CARB should limit the level of offsets used to comply with global warming regulations to a very small fraction of required emissions reductions. CARB should ensure that offsets occur within uncapped sectors in California or other regions that have adopted strong global warming caps.

Benefits of Limiting Offsets:

Clean technology development
Limited offsets will help to maintain a robust price of carbon. This in turn should increase the profitability of currently available low-carbon energy technologies and encourage the development of new clean technologies.

Not only will California benefit from this increased investment in green technology for the state’s highest-emitting sectors like electricity and transportation, but the entire world can also benefit as this clean technology is exported. Limiting offsets can thus help enable California businesses to capture a larger share of the rapidly growing global market for clean technologies.
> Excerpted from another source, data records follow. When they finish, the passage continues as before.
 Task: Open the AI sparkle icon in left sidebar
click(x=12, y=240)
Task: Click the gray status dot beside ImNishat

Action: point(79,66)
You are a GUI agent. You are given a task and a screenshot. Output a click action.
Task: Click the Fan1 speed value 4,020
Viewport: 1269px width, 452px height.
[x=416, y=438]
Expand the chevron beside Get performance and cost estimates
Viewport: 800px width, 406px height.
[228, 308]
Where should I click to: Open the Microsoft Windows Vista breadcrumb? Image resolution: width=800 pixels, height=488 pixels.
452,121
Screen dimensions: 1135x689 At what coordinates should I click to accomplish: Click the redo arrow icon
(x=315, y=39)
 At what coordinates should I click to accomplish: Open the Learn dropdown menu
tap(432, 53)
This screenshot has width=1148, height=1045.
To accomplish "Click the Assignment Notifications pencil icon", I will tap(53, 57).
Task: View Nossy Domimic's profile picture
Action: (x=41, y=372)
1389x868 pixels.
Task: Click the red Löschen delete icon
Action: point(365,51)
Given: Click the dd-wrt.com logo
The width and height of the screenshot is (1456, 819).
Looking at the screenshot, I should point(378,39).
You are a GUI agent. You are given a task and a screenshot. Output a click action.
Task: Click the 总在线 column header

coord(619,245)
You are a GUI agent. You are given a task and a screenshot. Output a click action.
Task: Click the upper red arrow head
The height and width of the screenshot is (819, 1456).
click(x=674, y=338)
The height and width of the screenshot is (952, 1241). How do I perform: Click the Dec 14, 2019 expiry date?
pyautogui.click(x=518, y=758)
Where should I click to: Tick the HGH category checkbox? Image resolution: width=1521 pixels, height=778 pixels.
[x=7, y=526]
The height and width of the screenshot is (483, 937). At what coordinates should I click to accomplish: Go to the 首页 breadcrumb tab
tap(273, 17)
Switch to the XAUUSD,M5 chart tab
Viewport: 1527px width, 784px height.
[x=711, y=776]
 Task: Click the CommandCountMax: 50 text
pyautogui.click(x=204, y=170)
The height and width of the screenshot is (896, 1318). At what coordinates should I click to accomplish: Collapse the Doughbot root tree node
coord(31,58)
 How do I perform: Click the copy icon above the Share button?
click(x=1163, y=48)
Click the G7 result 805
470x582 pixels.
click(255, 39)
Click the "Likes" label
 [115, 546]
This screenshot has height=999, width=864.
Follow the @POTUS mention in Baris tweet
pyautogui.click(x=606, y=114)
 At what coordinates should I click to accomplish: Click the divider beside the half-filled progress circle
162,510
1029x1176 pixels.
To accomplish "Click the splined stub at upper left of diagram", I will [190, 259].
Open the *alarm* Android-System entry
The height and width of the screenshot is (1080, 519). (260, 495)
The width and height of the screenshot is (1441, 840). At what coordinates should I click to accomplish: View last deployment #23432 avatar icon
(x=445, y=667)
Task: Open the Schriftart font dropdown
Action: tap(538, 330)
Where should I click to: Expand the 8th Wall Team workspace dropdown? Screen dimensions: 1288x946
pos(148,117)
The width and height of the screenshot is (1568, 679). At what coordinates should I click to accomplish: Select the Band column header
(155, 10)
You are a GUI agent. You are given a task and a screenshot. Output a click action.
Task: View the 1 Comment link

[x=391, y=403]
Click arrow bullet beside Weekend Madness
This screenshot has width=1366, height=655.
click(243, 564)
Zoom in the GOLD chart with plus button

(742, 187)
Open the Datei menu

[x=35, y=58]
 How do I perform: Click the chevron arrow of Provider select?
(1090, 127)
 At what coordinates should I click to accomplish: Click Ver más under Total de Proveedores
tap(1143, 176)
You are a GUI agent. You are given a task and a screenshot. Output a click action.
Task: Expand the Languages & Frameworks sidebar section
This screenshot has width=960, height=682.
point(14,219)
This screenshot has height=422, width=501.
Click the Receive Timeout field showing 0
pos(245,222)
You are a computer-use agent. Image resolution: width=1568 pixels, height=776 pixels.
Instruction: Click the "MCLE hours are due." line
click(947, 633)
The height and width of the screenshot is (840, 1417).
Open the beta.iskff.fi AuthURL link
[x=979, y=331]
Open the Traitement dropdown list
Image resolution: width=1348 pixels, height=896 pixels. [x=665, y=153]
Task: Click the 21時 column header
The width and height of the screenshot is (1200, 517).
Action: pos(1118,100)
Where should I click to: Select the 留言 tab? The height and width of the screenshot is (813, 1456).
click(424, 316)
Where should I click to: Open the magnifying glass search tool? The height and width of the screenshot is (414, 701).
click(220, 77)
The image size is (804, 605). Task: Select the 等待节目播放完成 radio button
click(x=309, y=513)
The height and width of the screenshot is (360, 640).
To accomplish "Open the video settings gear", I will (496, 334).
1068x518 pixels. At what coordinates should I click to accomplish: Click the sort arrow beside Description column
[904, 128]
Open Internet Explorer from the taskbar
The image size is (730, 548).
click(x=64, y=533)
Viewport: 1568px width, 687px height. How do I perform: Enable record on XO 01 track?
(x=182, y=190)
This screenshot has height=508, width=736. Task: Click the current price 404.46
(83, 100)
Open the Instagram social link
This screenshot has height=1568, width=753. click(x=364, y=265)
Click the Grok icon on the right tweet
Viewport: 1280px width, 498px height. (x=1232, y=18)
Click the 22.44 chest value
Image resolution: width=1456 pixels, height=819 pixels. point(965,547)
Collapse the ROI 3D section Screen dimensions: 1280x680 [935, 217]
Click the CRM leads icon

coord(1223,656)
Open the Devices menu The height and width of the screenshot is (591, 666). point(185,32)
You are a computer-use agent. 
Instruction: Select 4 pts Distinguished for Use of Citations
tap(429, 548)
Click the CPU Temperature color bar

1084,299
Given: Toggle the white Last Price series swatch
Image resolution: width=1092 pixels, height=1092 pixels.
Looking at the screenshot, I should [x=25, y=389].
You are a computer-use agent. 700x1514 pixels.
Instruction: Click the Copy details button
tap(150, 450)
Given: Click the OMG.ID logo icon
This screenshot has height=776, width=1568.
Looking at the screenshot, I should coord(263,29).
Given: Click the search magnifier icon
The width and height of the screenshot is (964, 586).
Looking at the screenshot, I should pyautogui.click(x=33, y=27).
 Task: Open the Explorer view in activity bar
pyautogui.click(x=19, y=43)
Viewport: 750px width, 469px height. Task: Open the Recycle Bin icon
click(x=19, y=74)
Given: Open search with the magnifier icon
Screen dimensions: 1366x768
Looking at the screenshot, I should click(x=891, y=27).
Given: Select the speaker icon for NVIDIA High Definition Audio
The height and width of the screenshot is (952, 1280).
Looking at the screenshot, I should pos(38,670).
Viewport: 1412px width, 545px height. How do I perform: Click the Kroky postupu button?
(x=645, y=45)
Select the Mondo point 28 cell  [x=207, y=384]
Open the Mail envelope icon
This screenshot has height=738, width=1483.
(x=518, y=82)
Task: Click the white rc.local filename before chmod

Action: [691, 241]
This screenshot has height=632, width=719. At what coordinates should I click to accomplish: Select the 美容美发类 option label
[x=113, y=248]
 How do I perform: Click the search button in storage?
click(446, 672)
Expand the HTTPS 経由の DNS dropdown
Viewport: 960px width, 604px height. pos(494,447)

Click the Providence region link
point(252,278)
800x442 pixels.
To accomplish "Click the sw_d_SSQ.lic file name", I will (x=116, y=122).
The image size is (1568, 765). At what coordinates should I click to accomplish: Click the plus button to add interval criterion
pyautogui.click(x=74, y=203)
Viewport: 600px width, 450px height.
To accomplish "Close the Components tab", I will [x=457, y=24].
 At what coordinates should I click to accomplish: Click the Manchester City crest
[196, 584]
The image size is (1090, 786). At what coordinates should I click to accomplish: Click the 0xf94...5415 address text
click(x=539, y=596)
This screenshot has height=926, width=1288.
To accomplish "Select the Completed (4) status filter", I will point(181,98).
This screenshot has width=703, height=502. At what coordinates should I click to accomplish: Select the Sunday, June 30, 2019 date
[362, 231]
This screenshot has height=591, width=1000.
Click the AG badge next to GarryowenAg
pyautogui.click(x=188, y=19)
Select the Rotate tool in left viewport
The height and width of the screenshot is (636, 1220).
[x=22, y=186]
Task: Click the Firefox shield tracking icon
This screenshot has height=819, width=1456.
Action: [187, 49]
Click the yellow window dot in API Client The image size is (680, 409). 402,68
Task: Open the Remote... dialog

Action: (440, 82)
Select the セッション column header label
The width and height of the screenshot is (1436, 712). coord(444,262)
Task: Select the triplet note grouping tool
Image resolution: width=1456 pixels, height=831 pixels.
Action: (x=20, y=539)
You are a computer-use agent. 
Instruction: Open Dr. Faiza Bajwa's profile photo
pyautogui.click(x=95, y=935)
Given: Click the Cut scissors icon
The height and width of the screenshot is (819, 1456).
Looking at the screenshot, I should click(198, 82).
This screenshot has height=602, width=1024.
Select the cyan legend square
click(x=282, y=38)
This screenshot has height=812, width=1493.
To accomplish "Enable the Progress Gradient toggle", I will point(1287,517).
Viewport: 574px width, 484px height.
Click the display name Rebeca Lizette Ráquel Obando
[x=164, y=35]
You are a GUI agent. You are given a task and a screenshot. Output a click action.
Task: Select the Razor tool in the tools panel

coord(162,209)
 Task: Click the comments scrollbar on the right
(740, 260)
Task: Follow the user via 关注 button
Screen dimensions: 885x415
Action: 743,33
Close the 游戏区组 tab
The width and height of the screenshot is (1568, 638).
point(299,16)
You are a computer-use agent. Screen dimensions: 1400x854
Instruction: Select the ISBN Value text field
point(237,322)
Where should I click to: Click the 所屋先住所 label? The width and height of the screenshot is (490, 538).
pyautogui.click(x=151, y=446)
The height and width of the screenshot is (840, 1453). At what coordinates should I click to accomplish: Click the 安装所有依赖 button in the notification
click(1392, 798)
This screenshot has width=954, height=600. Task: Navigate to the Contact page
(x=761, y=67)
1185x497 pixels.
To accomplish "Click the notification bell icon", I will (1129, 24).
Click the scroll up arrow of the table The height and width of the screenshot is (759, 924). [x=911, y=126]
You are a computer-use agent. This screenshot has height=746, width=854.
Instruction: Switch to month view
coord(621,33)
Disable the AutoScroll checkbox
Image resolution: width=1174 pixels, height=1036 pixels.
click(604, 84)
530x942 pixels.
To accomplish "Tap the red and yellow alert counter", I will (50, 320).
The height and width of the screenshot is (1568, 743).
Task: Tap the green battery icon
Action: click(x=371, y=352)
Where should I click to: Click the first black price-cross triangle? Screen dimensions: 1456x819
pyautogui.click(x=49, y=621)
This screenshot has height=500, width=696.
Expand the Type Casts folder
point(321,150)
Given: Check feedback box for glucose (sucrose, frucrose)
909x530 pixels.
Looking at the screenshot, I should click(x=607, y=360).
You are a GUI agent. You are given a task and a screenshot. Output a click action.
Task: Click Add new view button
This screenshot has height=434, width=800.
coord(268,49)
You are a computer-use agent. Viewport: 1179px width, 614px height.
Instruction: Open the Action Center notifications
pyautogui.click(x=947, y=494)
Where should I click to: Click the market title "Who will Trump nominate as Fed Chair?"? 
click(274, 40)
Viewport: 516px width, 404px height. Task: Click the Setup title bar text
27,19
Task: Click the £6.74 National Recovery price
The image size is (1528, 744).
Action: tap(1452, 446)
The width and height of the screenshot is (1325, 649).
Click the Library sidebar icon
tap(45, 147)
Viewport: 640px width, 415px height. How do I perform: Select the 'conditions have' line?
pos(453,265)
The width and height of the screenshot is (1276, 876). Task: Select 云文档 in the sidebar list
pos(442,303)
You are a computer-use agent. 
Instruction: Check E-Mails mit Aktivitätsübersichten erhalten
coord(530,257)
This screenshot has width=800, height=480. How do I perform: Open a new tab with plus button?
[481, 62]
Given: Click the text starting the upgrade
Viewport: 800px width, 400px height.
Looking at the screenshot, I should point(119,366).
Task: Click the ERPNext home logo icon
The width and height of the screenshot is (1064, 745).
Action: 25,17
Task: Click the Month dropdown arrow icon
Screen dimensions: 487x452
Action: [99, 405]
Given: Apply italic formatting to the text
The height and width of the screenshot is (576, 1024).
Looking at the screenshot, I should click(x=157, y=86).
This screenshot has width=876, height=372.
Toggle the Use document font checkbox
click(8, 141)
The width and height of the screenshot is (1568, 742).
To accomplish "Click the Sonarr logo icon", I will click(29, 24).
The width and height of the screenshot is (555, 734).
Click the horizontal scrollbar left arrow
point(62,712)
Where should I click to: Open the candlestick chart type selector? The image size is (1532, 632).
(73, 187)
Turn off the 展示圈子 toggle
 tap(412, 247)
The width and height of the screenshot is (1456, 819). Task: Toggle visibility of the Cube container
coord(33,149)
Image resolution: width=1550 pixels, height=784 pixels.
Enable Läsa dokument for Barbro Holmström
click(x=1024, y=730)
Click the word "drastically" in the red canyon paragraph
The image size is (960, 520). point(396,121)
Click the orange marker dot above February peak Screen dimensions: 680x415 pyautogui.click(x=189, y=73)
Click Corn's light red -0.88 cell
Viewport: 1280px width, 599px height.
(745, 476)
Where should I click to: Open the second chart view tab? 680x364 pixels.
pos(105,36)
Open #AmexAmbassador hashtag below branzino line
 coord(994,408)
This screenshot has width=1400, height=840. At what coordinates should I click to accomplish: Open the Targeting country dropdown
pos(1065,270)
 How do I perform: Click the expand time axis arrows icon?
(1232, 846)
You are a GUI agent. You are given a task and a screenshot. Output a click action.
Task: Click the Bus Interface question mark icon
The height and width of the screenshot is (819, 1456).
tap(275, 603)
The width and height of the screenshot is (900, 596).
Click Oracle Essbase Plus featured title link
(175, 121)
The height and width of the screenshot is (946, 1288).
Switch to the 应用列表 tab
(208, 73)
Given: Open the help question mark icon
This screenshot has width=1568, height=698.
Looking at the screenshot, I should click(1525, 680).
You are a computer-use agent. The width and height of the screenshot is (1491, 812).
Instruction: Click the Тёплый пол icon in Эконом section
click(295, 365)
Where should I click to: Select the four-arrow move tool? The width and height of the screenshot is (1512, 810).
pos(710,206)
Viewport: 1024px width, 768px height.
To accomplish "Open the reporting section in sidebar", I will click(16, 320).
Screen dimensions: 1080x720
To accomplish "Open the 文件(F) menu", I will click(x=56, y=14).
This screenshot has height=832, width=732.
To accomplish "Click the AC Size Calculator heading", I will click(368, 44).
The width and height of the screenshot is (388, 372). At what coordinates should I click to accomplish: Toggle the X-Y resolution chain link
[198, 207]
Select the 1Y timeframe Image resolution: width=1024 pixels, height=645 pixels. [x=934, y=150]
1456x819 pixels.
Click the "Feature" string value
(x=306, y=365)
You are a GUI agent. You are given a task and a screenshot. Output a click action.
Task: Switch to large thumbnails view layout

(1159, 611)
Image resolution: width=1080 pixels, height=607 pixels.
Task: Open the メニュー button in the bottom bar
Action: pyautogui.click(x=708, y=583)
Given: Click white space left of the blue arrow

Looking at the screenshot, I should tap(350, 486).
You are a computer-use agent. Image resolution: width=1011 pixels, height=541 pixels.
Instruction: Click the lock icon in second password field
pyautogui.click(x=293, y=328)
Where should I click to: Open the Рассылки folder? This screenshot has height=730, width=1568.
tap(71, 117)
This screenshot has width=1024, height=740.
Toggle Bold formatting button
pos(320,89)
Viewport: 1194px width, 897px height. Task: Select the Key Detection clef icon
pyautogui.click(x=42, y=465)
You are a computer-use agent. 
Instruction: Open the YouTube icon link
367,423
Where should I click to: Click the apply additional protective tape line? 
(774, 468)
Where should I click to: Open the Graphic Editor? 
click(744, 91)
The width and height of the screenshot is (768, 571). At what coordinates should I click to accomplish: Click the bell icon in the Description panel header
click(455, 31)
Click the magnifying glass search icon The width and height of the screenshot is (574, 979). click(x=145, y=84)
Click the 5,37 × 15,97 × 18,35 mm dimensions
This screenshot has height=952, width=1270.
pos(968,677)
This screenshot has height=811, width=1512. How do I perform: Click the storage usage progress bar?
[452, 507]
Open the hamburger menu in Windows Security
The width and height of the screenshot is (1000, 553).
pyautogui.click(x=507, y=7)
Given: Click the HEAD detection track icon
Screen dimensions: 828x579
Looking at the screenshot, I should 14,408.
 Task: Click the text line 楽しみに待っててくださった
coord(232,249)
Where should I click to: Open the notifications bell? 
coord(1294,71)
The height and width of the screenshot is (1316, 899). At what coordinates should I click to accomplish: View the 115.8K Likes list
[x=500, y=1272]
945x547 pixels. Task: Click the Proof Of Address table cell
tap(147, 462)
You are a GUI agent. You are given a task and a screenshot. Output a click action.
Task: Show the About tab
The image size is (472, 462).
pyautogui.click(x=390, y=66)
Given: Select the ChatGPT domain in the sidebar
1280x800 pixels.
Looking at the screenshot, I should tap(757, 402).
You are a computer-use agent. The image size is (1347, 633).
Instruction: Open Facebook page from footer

The increased investment in emissions reductions efforts in the electricity and transportation sectors should also help lower the future cost of global warming solutions.

Economic Growth
AB 32 instructs CARB to design global warming emissions reduction measures in such a way as to maximize environmental and economic co-benefits for California. Recent economic models from the University of California at Berkeley suggest that allowing unlimited offsets in a California cap-and-trade program would have an economic cost because they would delay productive investments in more efficient state-based technologies that could save consumers and businesses money. The analysis also suggests that a cap-and-trade program that prohibits or limits the use of offsets increases economic growth in the state as compared with a program that allows unlimited offsets.

Limiting offsets will help ensure that capital will flow to investments in green energy and other global warming solutions technologies in California.

Co-benefits
While reducing global warming pollution has valuable benefits for our future climate, it may also provide many other important environmental co-benefits. If electricity providers, oil and gas companies, and automakers are required to directly reduce the global warming pollution they produce, Californians will reap the benefits of related decreases in conventional smog-forming and toxic air pollutants. Improved air quality will in turn lead to improved public health, lower health care costs, and improved worker productivity and student performance.

If California’s global warming emitters are allowed to keep polluting and simply buy credits for emissions reductions happening elsewhere in the world—in effect outsourcing their reductions—Californians will lose out on local air quality and other co-benefits, including the improved energy security that will follow from less reliance on imported oil and gas.

The California Climate Action Team estimates that in the process of implementing a package of state-based global warming emissions reduction policies that nearly reach the state’s 2020 target, California will save more than $6.5 billion by simultaneously reducing smog-forming and toxic air pollutants. The more global warming reductions we can make directly in California, the more we benefit from cleaner air.

Limiting offsets allow Californians to reap the benefits of decreases in smog-forming and toxic air pollutants that come with cuts in global warming emissions.

A Long-Term Climate Solution
Reaching the 2020 climate goal is only an interim step toward the state’s ultimate goal of reducing global warming pollution 80 percent below 1990 levels by 2050. In order to meet this longer-term goal, investments in clean energy and transportation infrastructure must be made as soon as possible. Limiting offsets will help keep California on the path toward realizing this long-term goal.